▶ EXERCISE TASK 1:
Please list every distinct username that posts in the forum thread on "vriend" and "vriendin."
▶ EXERCISE TASK 2:
Reproduce everything in the forum thread on "vriend" and "vriendin" from "If you really" down to "dishes', 'playmate' and 'loverboy'!".

▶ SELECTION:
↓

# vriend/vriendin



## Lucinda131

Hoi 

I know 'vriend' and 'vriendin' mean 'a male friend' and 'a female friend' respectively, and they can also mean 'boyfriend' and 'girlfriend' (I think - this is the case in German, at least, as far as I know).
Do you work this out from the context, whether it refers to a friendship or relationship?

Bij voorbaat dank,

Lucinda


----------



## Suehil

Generally, if you say 'een vriend' then it is a friend, if you say 'mijn vriend', then it is your boyfriend.  (And obviously the same goes for the feminine version )


----------



## Beninjam

From context and non-verbal communication.


----------



## NewtonCircus

Dag Lucinda

I summarised it in the following table:

Male saying: 
a)_ mijn vriendin_: Girlfriend
_b) een vriendin:_ Female friend
_c) een vriend:_ Male friend
_d) mijn vriend:_ Male friend, unless they are in a same gender relationship

Female saying: 
a) _mijn vriend_: Boyfriend
_b) een vriend:_ Male friend
_c) een vriendin:_ Female friend
_d) mijn vriendin:_ Female friend, unless they are in a same gender relationship

Groetjes Herman


----------



## Lucinda131

Hartelijk dank for all your answers, especially the table!  but if someone says 'I've had a 'friend' for a while' (ik heb een tijdlang een vriend/in gehad?) I'd assume that was referring to a boy/girlfriend, right?


----------



## AllegroModerato

Lucinda131 said:


> Hartelijk dank for all your answers, especially the table!  but if someone says 'I've had a 'friend' for a while' (ik heb een tijdlang een vriend/in gehad?) I'd assume that was referring to a boy/girlfriend, right?



Right.


----------



## AllegroModerato

NewtonCircus: I think there´s a tendency to avoid "mijn vriend/in" when referring to friends. I at least would be more inclined to say "een vriend van mij".


----------



## NewtonCircus

Dag Lucinda 



Lucinda131 said:


> Hartelijk dank for all your answers, especially the table! but if someone says 'I've had a 'friend' for a while' (ik heb een tijdlang een vriend/in gehad?) I'd assume that was referring to a boy/girlfriend, right?


I was afraid that you were going to ask that question. 



AllegroModerato said:


> Right.


I am not really convinced. When you use _vriend(in_) like that, there is a lot of room for ambiguity and you may indeed assume that it means boy or girlfriend, it is still an assumption. To add some spice here, it is perfectly possible that a promiscuous person could call (one of) his/her side dish(es) _een vriend ._

If you really want to avoid ambiguity you can you change the order of words as *AllegroModerato* mentioned. Very unlikely that somebody would mistake _een vriend van mij_ for a boyfriend.

To avoid ambiguity the other way around you can use the word _lief_ instead. In my heydays the word _vrijer_ was used as well. However, the meaning of this word changed over time and is nowadays closer to “playmate” or “loverboy” .

Groetjes Herman


----------



## Lucinda131

I love NewtonCircus's terms 'side dishes', 'playmate' and 'loverboy'!

↑

▶ DATA EXTRACT:
↓

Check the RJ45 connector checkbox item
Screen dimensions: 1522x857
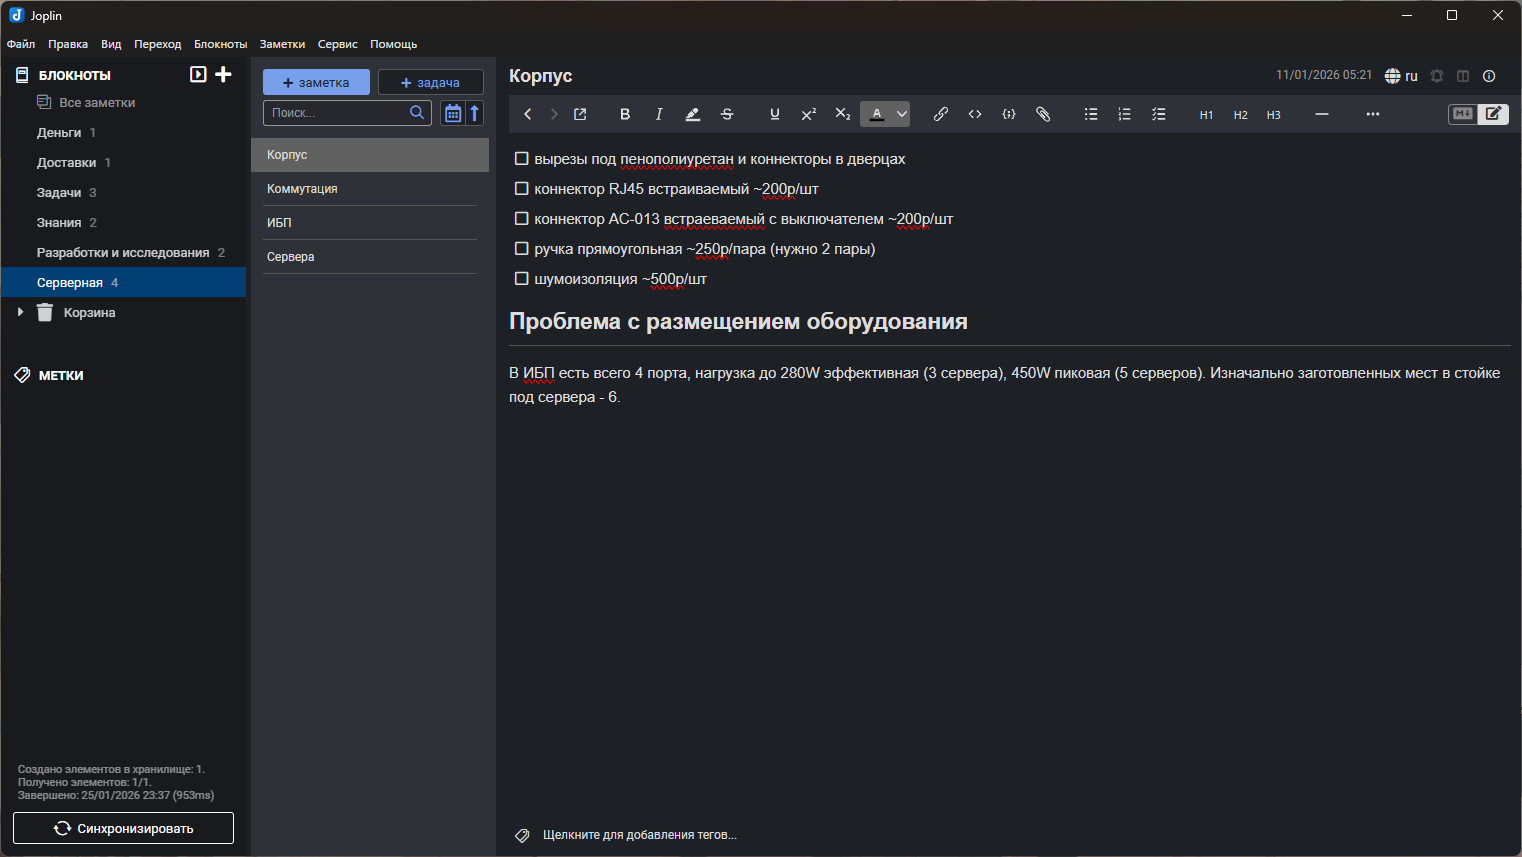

↑

▶ FINISHED ANSWER 1:
Lucinda131, Suehil, Beninjam, NewtonCircus, AllegroModerato

▶ FINISHED ANSWER 2:
If you really want to avoid ambiguity you can you change the order of words as *AllegroModerato* mentioned. Very unlikely that somebody would mistake _een vriend van mij_ for a boyfriend.

To avoid ambiguity the other way around you can use the word _lief_ instead. In my heydays the word _vrijer_ was used as well. However, the meaning of this word changed over time and is nowadays closer to “playmate” or “loverboy” .

Groetjes Herman


----------



## Lucinda131

I love NewtonCircus's terms 'side dishes', 'playmate' and 'loverboy'!